Manuel santos arboleda Sánchez, ilustre residente de cañaveral, nació el 2 de agosto de 1979 en la ciudad Portuaria del pacífico, Buenaventura en el Valle del Cauca. Desde muy pequeño empezó a jugar futbol y se vislumbraba como una gran promesa en este deporte.

Su camino no fue fácil, tuvo que sortear muchos obstáculos que la vida le fue poniendo, pero él con persistencia y coraje supo salir adelante y superar todos estos obstáculos que se le presentaban. En el 97 decide dejar su natal buenaventura y viajar hacia Bogotá para probarse en las inferiores de millonarios, de donde fue traspasado a Girardot Fútbol Club de la segunda división.
Fue ahí donde fue observado y fichado por el Independiente Santa Fe uno de los clubes más grandes del país, en el club rojo de la capital en el principio fue relegado a jugar en el cóndor de la segunda división, pero él, con gran actitud afrontó este reto y logró destacarse, consiguiendo ser ascendido al equipo de la primera división del cuadro cardenal.
Ya en el año 2000 bajo la dirección del profesor Fernando “el pecoso” Castro logra debutar en la primera división del futbol profesional colombiano. En Santa Fe juega hasta el 2002 donde es cedido al Deportes Tolima. En ese año en la ciudad de Ibagué fue suficiente para Manuel para enamorarse de la ciudad de su gente y en especial de Yuli Paola Solórzano la mujer que lo cautivó y con la cual ahora tiene dos hijos; una niña de seis años Manlly y un niño de 8 meses Juan Manuel.
Decidió comprar una casa en Ibagué, en un sector que desde que llegó le encanto: Cañaveral. Por la seguridad que brinda, por sus amplios espacios verdes y el ambiente a naturaleza que se respira en el aire y sin lugar a dudas por el cariño y reconocimiento que los habitantes de Cañaveral le brindan.

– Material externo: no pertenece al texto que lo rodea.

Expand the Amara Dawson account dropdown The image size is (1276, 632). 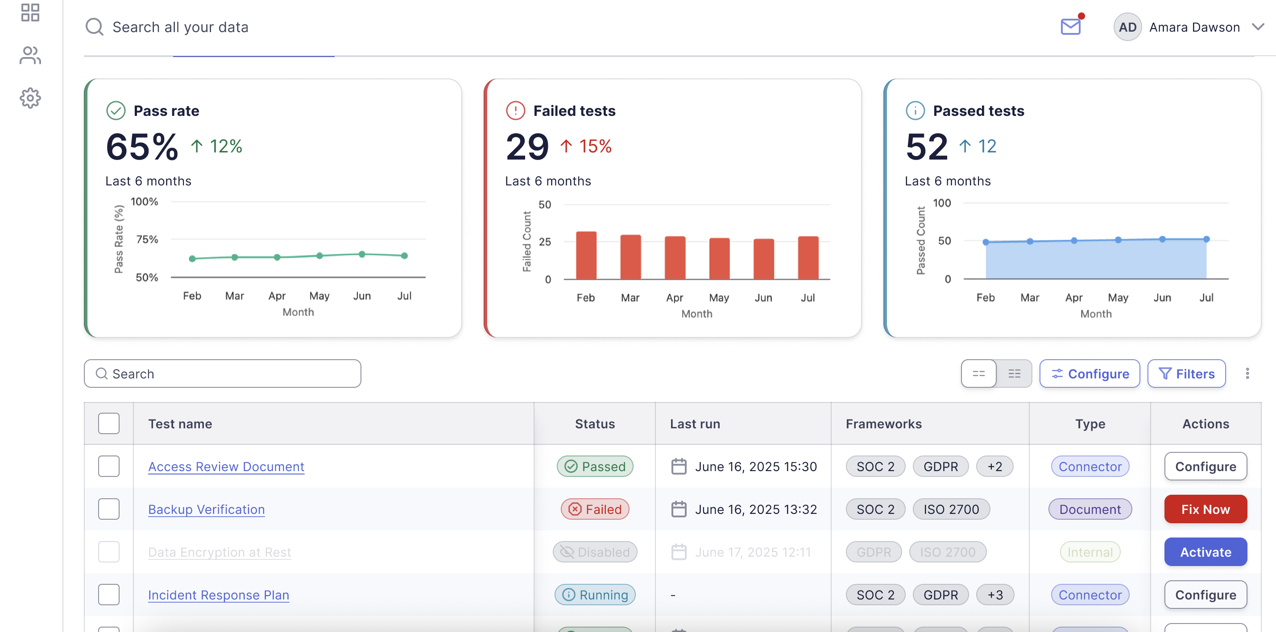[1258, 27]
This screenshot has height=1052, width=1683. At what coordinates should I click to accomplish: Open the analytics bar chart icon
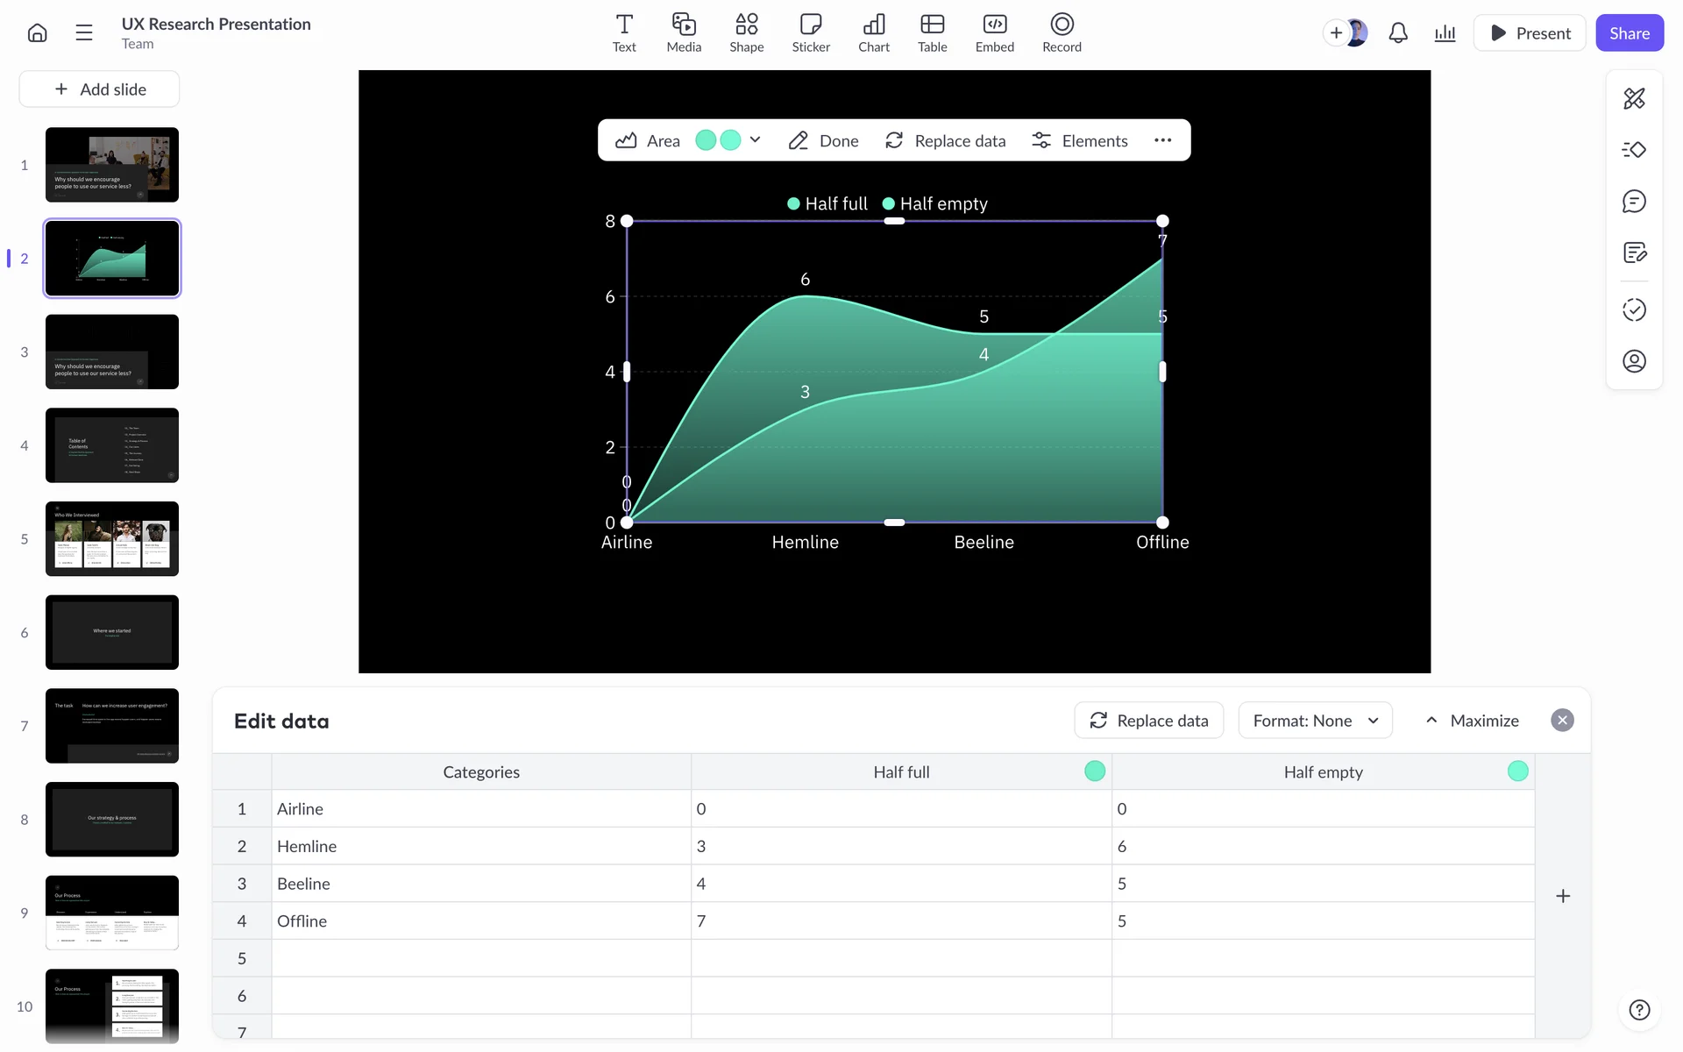(1445, 33)
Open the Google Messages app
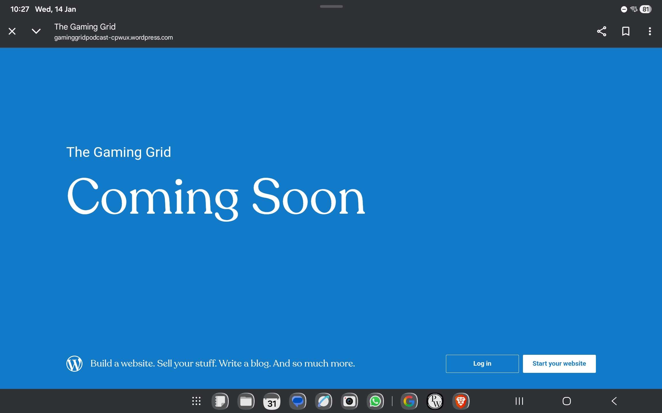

Manuel también jugó en equipos como el atlético Huila, Centauros de Villavicencio en Colombia hasta que dio el paso internacional en el 2005, y fue
comprado por el Cienciano de Cusco del Perú donde jugó una témpora y logró el título de la Recopa Sudamericana enfrentando a Boca Juniors de Argentina.
comprado por el Cienciano de Cusco del Perú donde jugó una témpora y logró el título de la Recopa Sudamericana enfrentando a Boca Juniors de Argentina.
En el 2006 fue fichado por el Zaglebie Lubin de Polonia, donde al principio su adaptación fue muy dura porque cuando llegó se encontró con el invierno mas inclemente de los últimos años en Polonia. “Llegué a jugar en temperaturas de -15 o -20 grados, no sentía las piernas ni podía patear el balón; los huesos me dolían, cuando se me descongelaban las manos y los pies. La verdad, me quería devolver a las dos semanas y creía que no iba a aguantar porque todos los días nevaba y todo se veía blanco”, recuerda ahora entre risas Manuel Santos.
En el Zaglebie Lubin, logra destacarse como el jugador extranjero más importante de la liga polaca y el mejor defensa para la afición, y consiguen el subcampeonato de la copa de Polonia en el 2006 y en la temporada 2006/2007 logra salir campeón de la copa de Polonia.

Por su destacada participación el defensa de Buenaventura, fue contratado en el 2008 por uno de los clubs más grandes de Polonia el Lech Poznan, donde actualmente son los líderes del torneo local, y ha logrado ser nuevamente considerado el mejor defensa de la liga y el mejor jugador por la afición. Es tal su éxito en Polonia que la selección de ese país le ha propuesto que se nacionalice y juegue para la selección de ese país. Donde ya lo han invitado a entrenarse con la selección absoluta de Polonia.
Manuel nunca pierde la esperanza de que lo convoquen a jugar en la selección Colombia. Cada vez que el teléfono suena en la casa de los Arboleda Solórzano, ubicada en una de las mejores zonas residenciales de Poznan, una de las más antiguas y grandes ciudades polacas, todos corren en busca del auricular, pero siempre las zancadas del jefe de hogar le permiten ser el primero en contestar.
Ese afán por decir „aló‟ antes que su esposa, está impulsado por la ilusión que Manuel Santos tiene de escuchar algún día al otro lado de la línea la voz de Eduardo Lara y que el seleccionador de Colombia le invite a vestir la camiseta tricolor, “así sea para un amistoso, pero que me dé esa chance, uno no más”. Para Manuel cada vez que tiene vacaciones es un alivio porque puede regresar a su Colombia del alma y en especial su casa en Cañaveral donde puede descansar tranquilo con su familia.